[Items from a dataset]
* * * *
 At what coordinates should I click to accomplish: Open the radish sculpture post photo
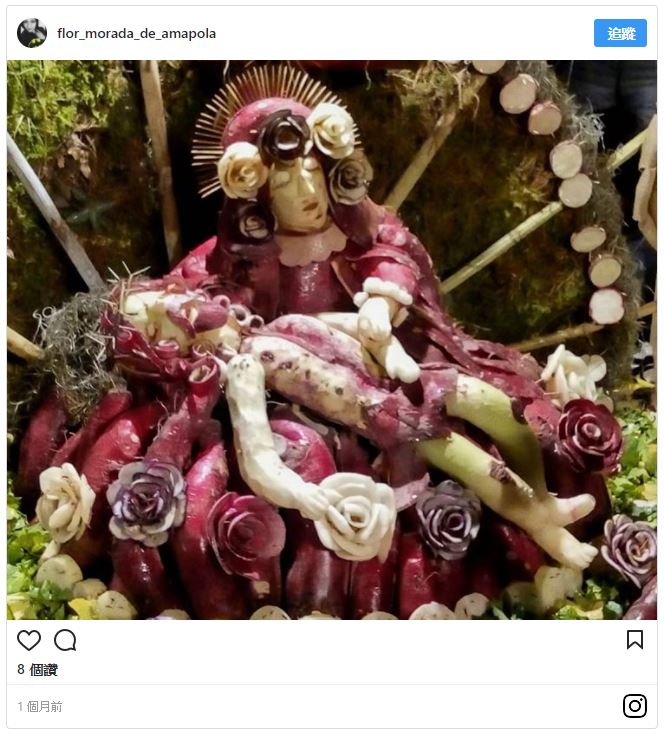pos(332,340)
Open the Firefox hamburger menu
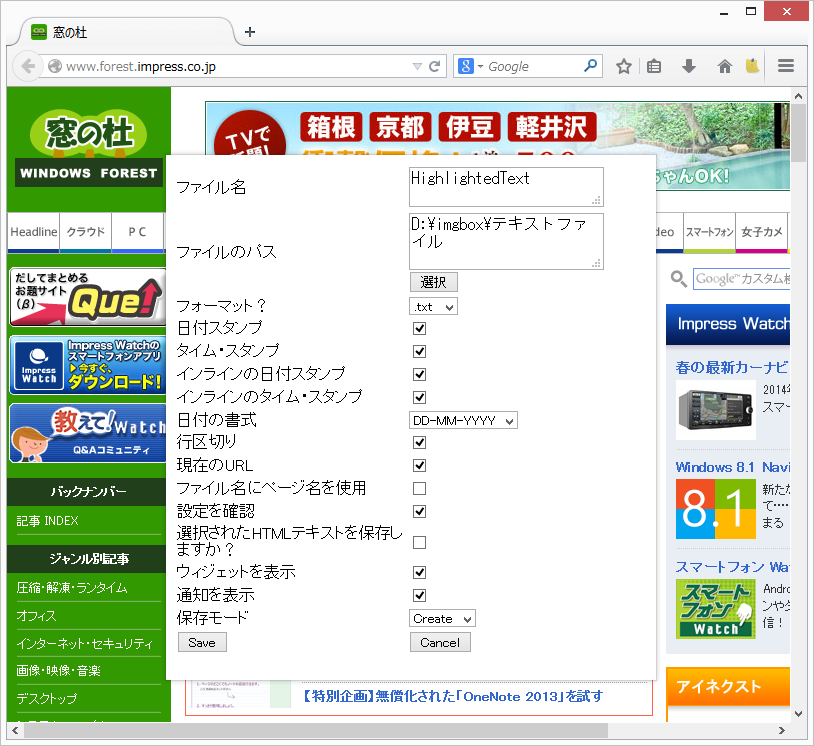Screen dimensions: 814x746 (x=786, y=66)
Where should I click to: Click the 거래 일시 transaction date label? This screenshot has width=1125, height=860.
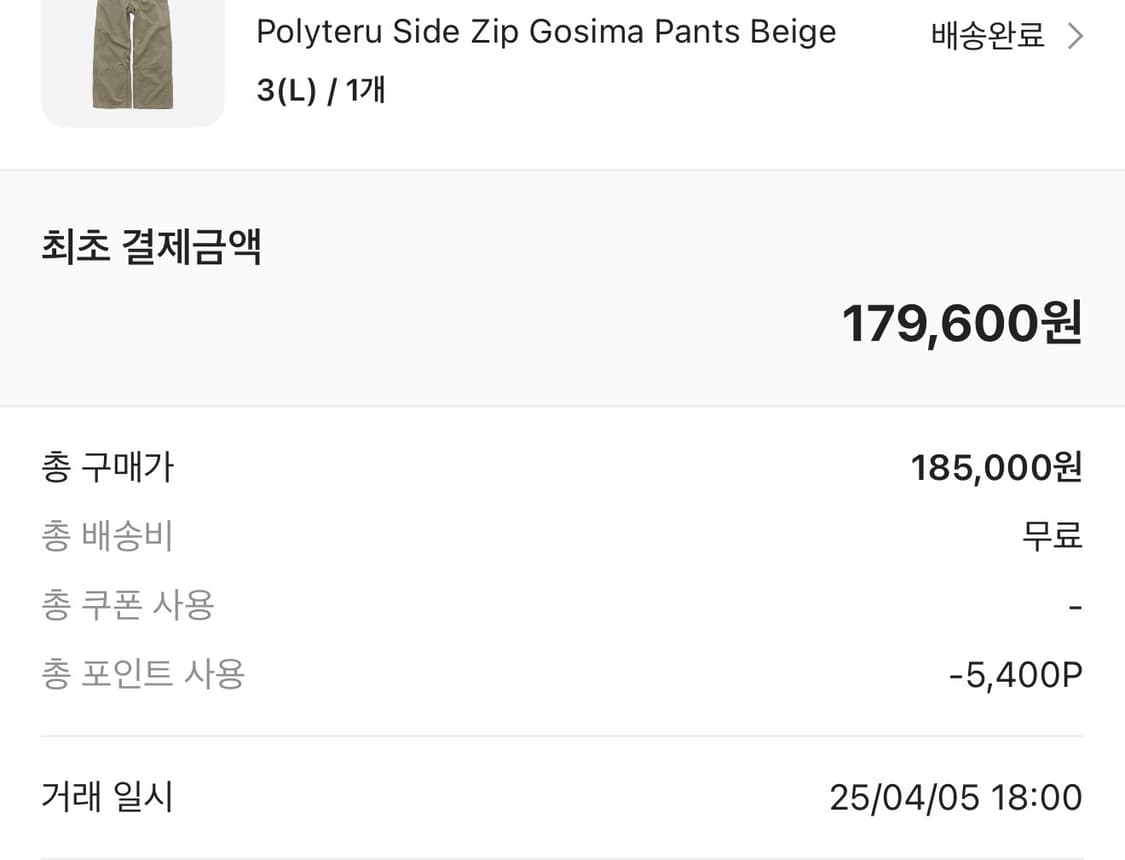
* * * *
[DIRECTIONS]
Rewrite every line of text in the listing above as a JSON list of strings, one string per line, skipping blank lines. Leave the pictures out.

[THE RESPONSE]
[
  " At what coordinates should I click to accomplish: Open the radish sculpture post photo",
  "pos(332,340)",
  "Open the Firefox hamburger menu",
  "Screen dimensions: 814x746 (x=786, y=66)",
  "Where should I click to: Click the 거래 일시 transaction date label? This screenshot has width=1125, height=860."
]